━━ SUPPLIED MATERIAL

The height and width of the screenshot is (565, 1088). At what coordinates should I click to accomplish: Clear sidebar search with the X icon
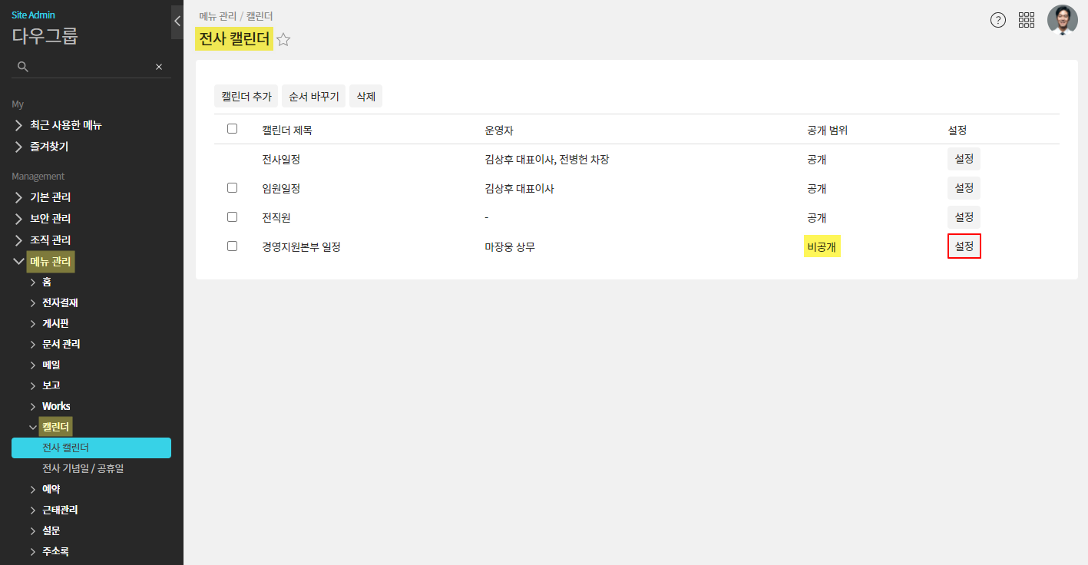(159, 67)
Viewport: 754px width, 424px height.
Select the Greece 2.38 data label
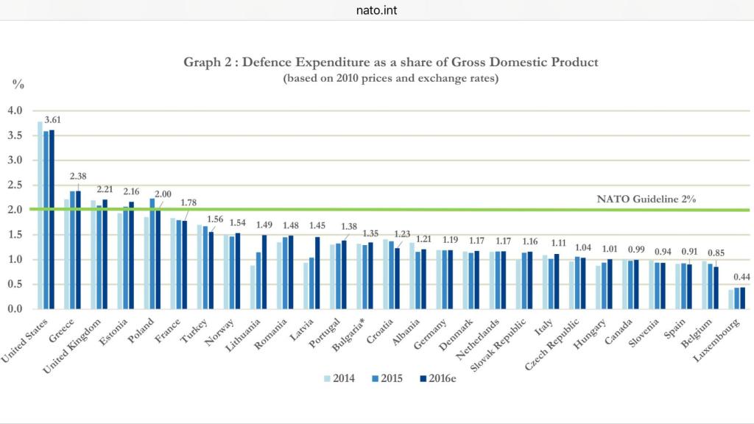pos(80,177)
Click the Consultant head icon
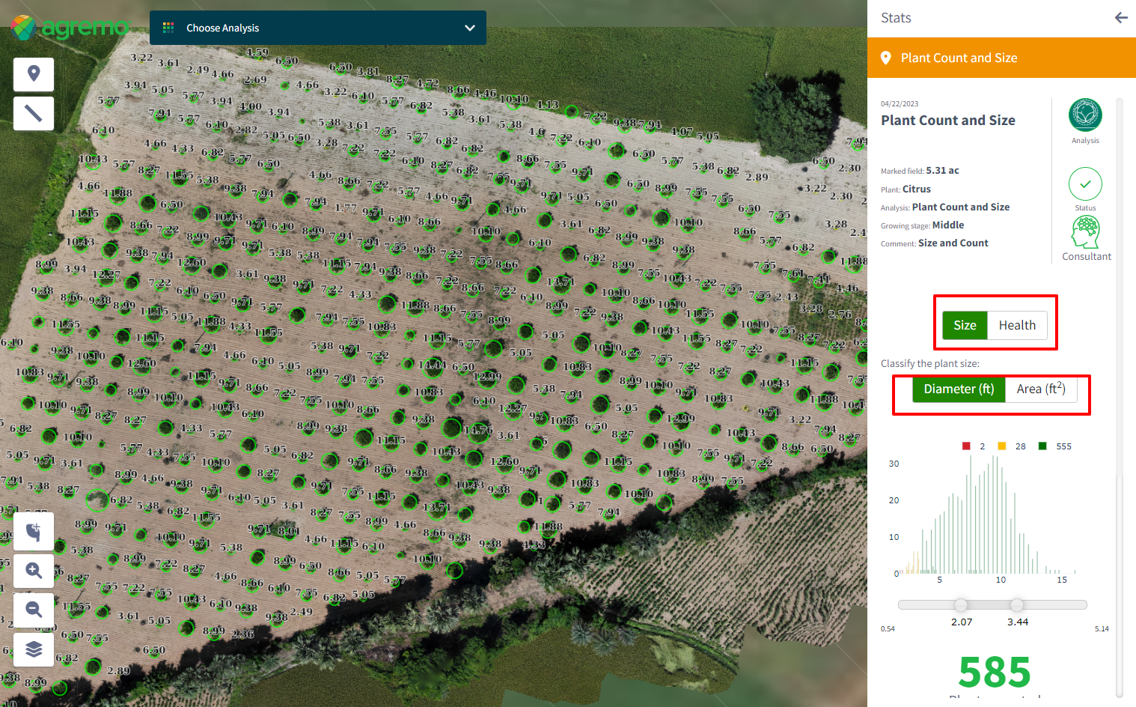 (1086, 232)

━━━━
━━ SUPPLIED MATERIAL

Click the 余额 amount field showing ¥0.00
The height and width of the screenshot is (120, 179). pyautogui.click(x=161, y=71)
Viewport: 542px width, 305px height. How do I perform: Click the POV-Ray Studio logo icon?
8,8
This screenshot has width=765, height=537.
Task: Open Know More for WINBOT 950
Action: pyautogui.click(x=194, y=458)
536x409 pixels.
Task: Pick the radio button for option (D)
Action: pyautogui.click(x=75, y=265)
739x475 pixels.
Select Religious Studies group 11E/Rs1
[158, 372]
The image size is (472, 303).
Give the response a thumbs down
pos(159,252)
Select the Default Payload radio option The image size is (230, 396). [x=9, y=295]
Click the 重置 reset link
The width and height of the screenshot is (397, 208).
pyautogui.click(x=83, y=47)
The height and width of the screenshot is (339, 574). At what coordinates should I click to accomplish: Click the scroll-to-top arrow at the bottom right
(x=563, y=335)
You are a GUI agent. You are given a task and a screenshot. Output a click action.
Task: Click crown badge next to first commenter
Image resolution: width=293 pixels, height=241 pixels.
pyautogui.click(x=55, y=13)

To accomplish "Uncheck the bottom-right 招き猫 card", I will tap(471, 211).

━━━━
━━ SUPPLIED MATERIAL

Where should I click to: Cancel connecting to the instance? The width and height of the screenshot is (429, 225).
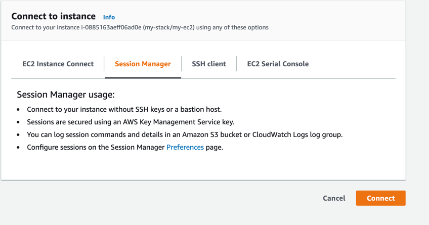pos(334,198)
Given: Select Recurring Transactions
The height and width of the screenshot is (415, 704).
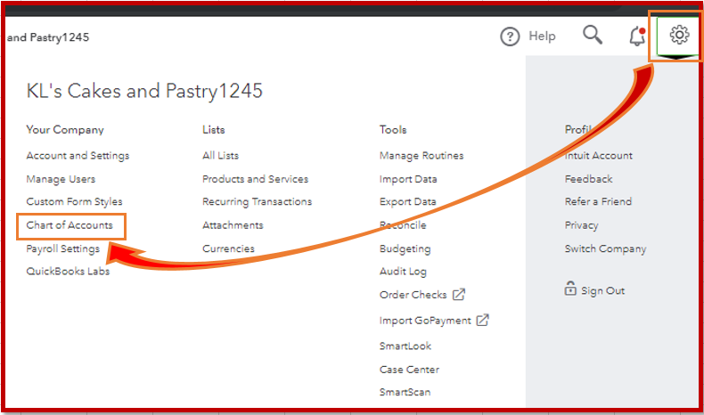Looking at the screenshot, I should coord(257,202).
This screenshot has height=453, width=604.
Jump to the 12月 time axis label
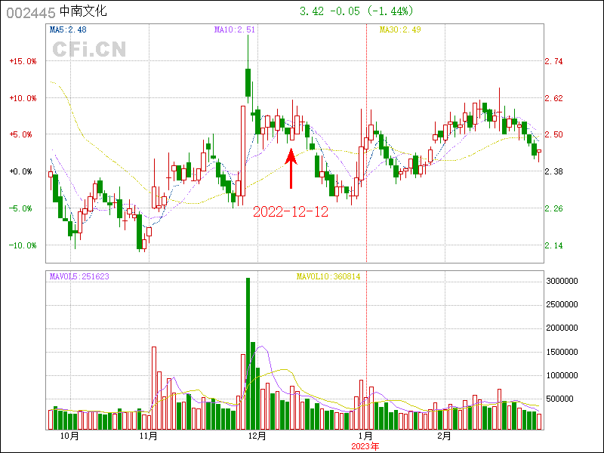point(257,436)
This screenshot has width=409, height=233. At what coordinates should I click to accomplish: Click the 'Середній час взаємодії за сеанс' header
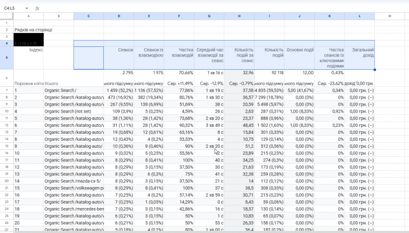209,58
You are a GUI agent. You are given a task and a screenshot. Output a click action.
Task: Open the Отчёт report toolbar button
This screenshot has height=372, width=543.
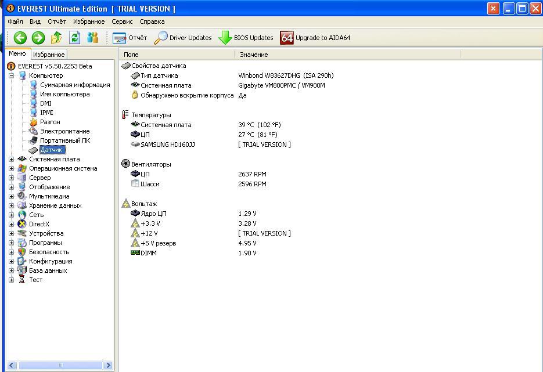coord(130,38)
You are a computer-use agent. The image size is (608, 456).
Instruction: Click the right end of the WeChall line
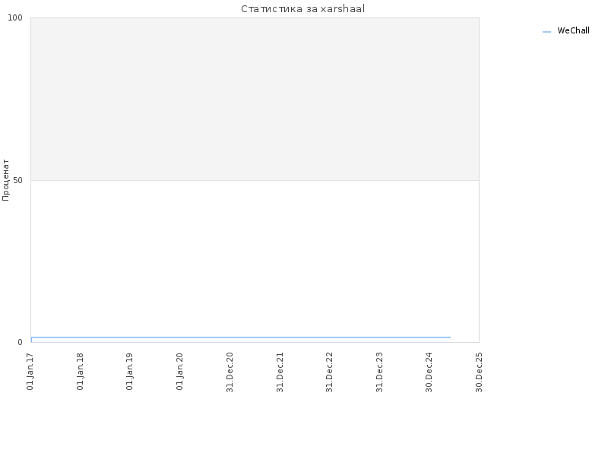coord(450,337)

━━━━

**WHAT YOU NEED TO DO:** In the listing above, find the lines holding the word "size" and copy them.

**SOLUTION TO THE EXERCISE:**
The image size is (472, 303).
Select the Default Payload radio option The image size is (230, 396). [x=9, y=295]
You are a computer-use agent. The image size is (608, 456).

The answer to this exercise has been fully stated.